# [Task statement]
Once you reach the line containing "Task: Click the" in the entries below, write out that line and each one after it down to the line containing "The image size is (922, 1149).", exactly and with nothing added.

# [Entries supplied]
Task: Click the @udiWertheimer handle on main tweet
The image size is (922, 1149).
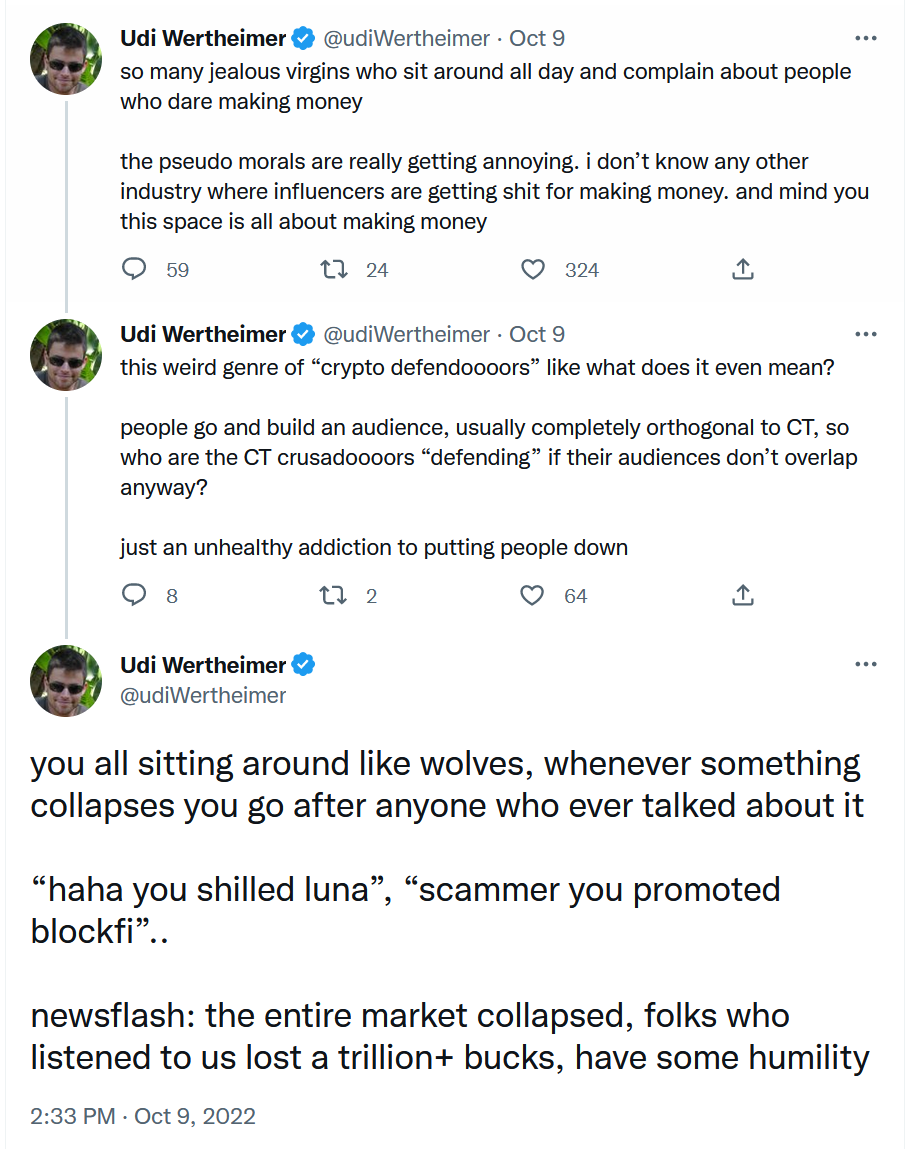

--

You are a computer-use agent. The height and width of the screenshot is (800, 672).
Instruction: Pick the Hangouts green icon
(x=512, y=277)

# [Response to this exercise]
Task: Click the @udiWertheimer handle on main tweet
The image size is (922, 1149).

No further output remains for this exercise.